Ceci est lié à un autre phénomène : la transformation de la conception de la citoyenneté romaine. A la base, le citoyen romain est lié à sa terre, que ce soit un lopin ou alors une grosse exploitation; part en guerre lorsque c'est nécessaire; et revient exploiter sa terre pépouse une fois la guerre finie. Soucis sur la fin de la république : à force de faire la guerre h24 y'a plus grand monde pour travailler la terre correctement, et pas mal de parcelles de petits citoyens ayant enchaîné les campagnes se retrouvent en friches, avec des requins (patriciens ou non) qui se proposent de racheter ces parcelles à bon prix pour agrandir leur propre exploitation.
Ainsi émerge une classe de citoyens sans terres, coupés de ce qui fait l'identité du citoyen romain, ce sont eux alors qui deviennent les clients des grandes familles aristocrates.
Donc en quelque sorte, les grandes mutations sociales qui déstabilisent les gens et les prédisposent à devenir des légumes passif, ce n'est pas propre à notre époque, je pense. En revanche, via la technique, technologie, ce qui est neuf maintenant, c'est que ce phénomène nous suit même dans l'intimité de notre domicile, avec ordinateurs, smartphones et consorts, nous connaissant dans notre intimité, vu tout ce qu'on consent à partager niveau info; là où l'aristocratie romaine organisait des événements publics.
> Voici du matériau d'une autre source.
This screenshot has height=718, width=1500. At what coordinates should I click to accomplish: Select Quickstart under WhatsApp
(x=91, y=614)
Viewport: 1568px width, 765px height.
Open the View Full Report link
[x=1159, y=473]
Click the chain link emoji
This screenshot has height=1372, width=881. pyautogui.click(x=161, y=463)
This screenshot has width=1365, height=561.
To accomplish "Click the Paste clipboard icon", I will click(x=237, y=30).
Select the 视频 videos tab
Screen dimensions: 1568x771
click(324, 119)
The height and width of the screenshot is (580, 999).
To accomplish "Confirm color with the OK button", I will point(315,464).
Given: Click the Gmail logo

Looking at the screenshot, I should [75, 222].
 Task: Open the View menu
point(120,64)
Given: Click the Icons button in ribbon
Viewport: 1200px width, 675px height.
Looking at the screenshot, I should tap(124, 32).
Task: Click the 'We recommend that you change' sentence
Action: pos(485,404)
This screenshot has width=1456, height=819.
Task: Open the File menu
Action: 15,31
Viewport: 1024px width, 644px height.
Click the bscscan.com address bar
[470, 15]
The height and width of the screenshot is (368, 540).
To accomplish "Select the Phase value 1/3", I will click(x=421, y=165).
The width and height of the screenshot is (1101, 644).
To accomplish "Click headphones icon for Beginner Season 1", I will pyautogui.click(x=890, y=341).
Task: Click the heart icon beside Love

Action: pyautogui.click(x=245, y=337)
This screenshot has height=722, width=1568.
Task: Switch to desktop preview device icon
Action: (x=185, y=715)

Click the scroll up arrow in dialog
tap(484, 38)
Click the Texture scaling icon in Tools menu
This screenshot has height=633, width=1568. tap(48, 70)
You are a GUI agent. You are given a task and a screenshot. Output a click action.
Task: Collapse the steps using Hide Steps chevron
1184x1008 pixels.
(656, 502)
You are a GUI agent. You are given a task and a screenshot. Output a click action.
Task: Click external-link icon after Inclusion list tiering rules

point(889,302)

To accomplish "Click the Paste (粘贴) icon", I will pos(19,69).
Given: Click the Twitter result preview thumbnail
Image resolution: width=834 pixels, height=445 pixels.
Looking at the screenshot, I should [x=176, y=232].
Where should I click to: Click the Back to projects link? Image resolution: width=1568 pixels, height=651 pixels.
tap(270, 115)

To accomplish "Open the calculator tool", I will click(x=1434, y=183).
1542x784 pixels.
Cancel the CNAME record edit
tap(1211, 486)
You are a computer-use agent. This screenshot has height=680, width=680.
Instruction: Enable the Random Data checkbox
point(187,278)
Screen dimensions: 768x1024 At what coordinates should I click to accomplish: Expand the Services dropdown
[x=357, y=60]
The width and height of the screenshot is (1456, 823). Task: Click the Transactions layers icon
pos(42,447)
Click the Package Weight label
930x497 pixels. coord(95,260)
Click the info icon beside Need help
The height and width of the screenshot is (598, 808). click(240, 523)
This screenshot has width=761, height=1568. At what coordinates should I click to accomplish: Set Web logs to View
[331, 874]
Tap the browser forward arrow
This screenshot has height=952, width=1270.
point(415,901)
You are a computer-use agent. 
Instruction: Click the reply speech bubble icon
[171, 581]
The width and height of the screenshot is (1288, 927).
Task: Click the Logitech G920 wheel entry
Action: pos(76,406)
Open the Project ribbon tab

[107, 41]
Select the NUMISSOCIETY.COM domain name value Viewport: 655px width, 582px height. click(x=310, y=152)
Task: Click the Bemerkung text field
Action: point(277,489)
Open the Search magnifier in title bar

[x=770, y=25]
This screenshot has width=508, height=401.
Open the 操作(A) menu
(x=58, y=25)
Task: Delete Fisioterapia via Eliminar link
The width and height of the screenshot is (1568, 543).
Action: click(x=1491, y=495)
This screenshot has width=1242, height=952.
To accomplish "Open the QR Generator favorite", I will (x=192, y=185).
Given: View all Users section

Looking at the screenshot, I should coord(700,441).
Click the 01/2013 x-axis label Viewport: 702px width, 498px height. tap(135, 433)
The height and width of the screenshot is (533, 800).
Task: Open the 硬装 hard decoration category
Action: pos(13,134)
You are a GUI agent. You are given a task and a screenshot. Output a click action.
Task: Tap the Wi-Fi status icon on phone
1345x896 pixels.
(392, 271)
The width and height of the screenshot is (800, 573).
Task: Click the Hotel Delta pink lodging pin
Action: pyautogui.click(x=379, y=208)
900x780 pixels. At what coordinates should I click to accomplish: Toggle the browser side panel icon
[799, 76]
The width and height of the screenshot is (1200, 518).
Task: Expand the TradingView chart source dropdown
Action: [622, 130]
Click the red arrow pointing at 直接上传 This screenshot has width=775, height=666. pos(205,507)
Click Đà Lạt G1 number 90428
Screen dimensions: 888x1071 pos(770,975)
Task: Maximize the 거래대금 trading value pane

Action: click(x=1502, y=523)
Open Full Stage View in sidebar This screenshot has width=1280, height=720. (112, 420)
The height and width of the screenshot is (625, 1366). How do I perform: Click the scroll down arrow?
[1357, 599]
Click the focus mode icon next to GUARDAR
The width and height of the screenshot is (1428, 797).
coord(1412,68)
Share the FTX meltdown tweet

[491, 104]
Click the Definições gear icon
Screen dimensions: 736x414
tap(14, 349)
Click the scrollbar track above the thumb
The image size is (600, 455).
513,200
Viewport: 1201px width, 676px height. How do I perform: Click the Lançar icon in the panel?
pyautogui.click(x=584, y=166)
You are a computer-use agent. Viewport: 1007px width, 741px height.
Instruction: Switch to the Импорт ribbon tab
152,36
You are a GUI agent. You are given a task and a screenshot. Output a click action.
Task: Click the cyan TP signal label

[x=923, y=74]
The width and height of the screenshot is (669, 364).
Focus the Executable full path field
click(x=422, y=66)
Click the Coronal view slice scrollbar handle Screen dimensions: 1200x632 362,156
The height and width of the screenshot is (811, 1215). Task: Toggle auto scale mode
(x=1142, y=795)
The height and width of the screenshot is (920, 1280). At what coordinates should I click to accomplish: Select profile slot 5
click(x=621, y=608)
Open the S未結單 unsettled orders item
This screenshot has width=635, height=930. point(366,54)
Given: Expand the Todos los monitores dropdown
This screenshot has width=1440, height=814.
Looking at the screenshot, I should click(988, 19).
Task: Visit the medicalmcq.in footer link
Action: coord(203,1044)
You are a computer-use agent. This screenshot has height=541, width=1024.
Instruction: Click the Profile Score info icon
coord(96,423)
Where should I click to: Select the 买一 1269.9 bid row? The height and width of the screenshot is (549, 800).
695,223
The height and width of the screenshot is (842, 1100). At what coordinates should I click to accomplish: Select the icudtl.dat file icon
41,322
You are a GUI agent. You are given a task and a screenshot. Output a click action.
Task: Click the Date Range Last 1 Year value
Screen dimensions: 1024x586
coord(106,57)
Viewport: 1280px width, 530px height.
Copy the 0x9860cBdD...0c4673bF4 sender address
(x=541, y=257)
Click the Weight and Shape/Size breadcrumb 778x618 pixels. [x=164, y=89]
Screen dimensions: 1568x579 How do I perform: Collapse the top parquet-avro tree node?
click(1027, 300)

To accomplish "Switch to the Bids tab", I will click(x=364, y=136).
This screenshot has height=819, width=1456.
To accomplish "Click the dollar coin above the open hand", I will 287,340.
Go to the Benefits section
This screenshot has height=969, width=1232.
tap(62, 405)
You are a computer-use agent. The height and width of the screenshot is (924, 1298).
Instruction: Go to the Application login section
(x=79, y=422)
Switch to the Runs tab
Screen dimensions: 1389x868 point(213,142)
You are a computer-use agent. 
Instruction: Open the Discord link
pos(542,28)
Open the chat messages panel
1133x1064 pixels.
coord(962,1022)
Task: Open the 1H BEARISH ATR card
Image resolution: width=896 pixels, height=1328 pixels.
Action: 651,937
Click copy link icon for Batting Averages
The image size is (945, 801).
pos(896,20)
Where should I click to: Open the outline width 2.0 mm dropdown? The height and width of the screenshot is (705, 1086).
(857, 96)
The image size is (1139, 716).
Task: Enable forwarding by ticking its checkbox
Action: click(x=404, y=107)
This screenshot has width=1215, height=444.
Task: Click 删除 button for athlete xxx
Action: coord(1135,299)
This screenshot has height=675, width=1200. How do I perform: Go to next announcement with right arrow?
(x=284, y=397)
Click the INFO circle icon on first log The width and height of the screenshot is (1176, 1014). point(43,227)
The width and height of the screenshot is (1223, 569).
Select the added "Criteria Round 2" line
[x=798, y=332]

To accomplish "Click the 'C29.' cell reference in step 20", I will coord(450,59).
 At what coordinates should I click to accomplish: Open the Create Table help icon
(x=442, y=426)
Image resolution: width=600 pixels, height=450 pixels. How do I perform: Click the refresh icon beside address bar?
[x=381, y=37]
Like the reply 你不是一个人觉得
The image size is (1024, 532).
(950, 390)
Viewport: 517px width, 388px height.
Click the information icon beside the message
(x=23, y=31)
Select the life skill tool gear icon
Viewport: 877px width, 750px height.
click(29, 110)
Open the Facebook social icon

Et notre société reste, je pense, pas mal comparable à la société romaine sur le point de la citoyenneté à deux vitesses : certes si n'importe qui pourrait devenir premier ministre ou président, dans les faits, si on a fait les bons lycées parisiens les bonnes prépas et les bonnes écoles, que papa et maman sont de la haute et qu'on a un carnet d'adresses bien fourni, c'est bien plus facile que lorsqu'on vient d'une famille de petits agriculteurs de la Creuse.
Et si on regarde l'aspect médiatique, force est de constater que les médias sont en majorité souvent aux mains de quelques groupes et et familles, ces mêmes groupes et familles ayan des doigts dans d'autres secteurs de l'économie.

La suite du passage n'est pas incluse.